The TPP will also remove tight protections from Canada’s dairy, poultry and egg markets by sharply reducing tariffs and letting in duty-free imports. In dairy, the Globe reports, Canada will open 3.25 per cent of its market to imports, primarily from the United States, Australia and New Zealand. As with much of the TPP, the net result will be increased competition and lower standards of living among working people—in this case farmers—while the corporate fat cats reap the benefits.

As Marxists, however, we are not protectionists, but internationalists. As Rosa Luxemburg noted in her classic text Reform or Revolution, “Without tariff protection the development of large industry would have been impossible in several countries. But now the situation is different. At present, protection does not serve so much to develop young industry as to maintain artificially certain aged forms of production.” The problems of Canadian workers cannot be solved through protectionism, or through unfettered monopoly capitalism as the TPP proponents argue, but only through the collective action of the international labour movement.

The TPP represents the common interests of the capitalists in the 12 participating countries. Illustrating the lie of nationalism, the agreement reveals that the bosses have far more in common with their foreign counterparts than they do with the workers in their own countries, who for the most part will lose out on this deal. But by the same token, the TPP presents a common threat to workers of all countries and must be utterly opposed in equal measure. An attack on one part of the working class is an attack on all.

At the time of writing, the fate of the TPP remains uncertain. U.S. presidential hopeful Hillary Clinton recently expressed opposition to the deal, but one can safely assume this is mere campaign rhetoric meant to cover her left flank in the fight for the Democratic Party nomination from the likes of Bernie Sanders.

In Canada, the two parties of big business have unsurprisingly expressed support for the TPP. While the Conservatives firmly back the agreement, the Liberals have referred to the deal in glowing terms with leader Justin Trudeau offering only token criticism of the Harper government for its lack of transparency and pledging that a Liberal government would “hold a full and open public debate in Parliament to ensure Canadians are consulted on this historic trade agreement.”

To its credit, the NDP under leader Tom Mulcair has taken a correct stance on the TPP by steadfastly opposing the deal and refusing to let the Conservatives and Liberals escape scrutiny for their support of it.
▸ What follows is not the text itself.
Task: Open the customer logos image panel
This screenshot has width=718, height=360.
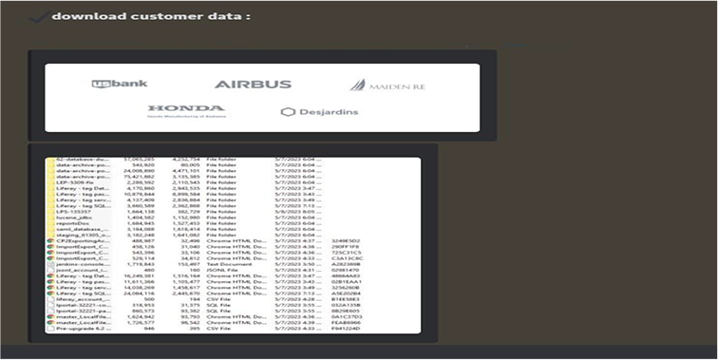Action: [x=262, y=98]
However, the outcome of the federal election remains uncertain. In the event of a Liberal or Conservative government that attempts to ratify the TPP, the labour movement must do everything in its power to oppose the passage of any such legislation, both in and out of Parliament.

In the long run, however, the march to globalized capitalist rule will not end with the TPP. So long as capitalism exists, the trend towards monopoly and the ever-increasing power of ever-larger multinational corporations will only continue, with workers in different countries left to compete for scraps from the bosses’ table. Only by recognizing our common interests and fighting back together can we put an end to the capitalist system that produces harmful agreements such as the TPP, which only benefit a tiny parasitic elite while impoverishing the mass of the population.